An aerial survey by UNSW researchers reveals that waterbirds and water have vanished from the northern reaches of Macquarie Marshes wetland, north of Dubbo.

"This year we didn't find a single bird in Marshes' northern region. It was heartbreaking," says UNSW river and waterbird expert Richard Kingsford.

The decline in water and bird life stem from the present drought and long-term effects of over-allocating water for irrigation. These are causing catastrophic changes on the rivers of the Murray-Darling Basin.

It is the worst finding in the 25-year history of annual aerial waterbird surveys of eastern Australia done by UNSW scientists. The Macquarie Marshes wetland is unique to Australia because of its large colonies of breeding ibis and egrets.

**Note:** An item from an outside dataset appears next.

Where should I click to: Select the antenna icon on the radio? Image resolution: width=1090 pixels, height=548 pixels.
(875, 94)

"In the 1980s we averaged 20,000 waterbirds from more than 20 species in the Marshes," Professor Kingsford says. "In the 1990s that figure dropped to 5,000 birds from 13 species and since 2000 we have averaged around 600 birds from just nine species."

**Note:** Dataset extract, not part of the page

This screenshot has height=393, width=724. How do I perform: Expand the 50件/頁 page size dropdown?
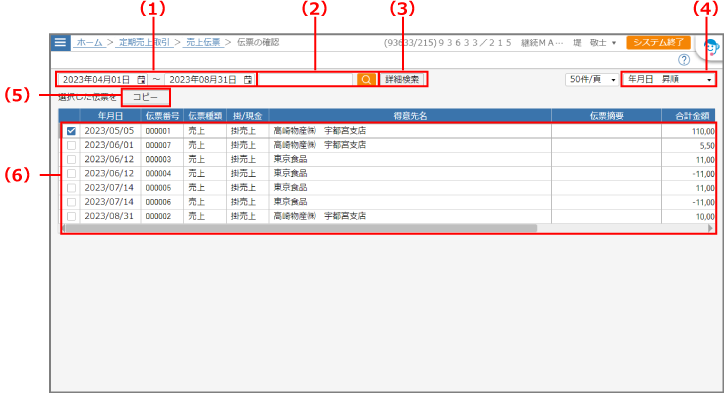pos(592,79)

Kingsford, who has just flown his 22nd year of the survey, believes the internationally-listed wetland is now collapsing. "This is one of Australia's most famous bird-breeding sites but we've had no bird sightings in the past seven years. Usually they breed every second year."

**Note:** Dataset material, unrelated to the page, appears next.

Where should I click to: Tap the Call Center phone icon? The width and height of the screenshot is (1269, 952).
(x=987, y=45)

"The 2007 survey revealed that waterbirds and water were virtually absent from the Murray-Darling Basin and few wetlands held large numbers of waterbirds. Anyone who is privileged to see a lake with tens of thousands of waterbirds realises the significant toll that our overexploitation of rivers is causing," Kingsford says.

The survey covers about a third of continental Australia and is done in collaboration with the NSW Department of Environment and Climate Change and other state conservation agencies. Survey teams fly east-west along ten 30km-wide survey bands stretching from Victoria to the Northern Territory border. Two hundred kilometres separates each of the survey bands. The first of these survey bands spans 1,200kms from the Whitsunday Islands across to Mt Isa. The last of the survey bands is south of Melbourne.

Occurring in October each year, the survey counts waterbirds in eastern Australia on about 2,000 wetlands. It is one of Australia's most important long-term data sets on the health and biodiversity of our river and wetland environments, and one of few like it in the world.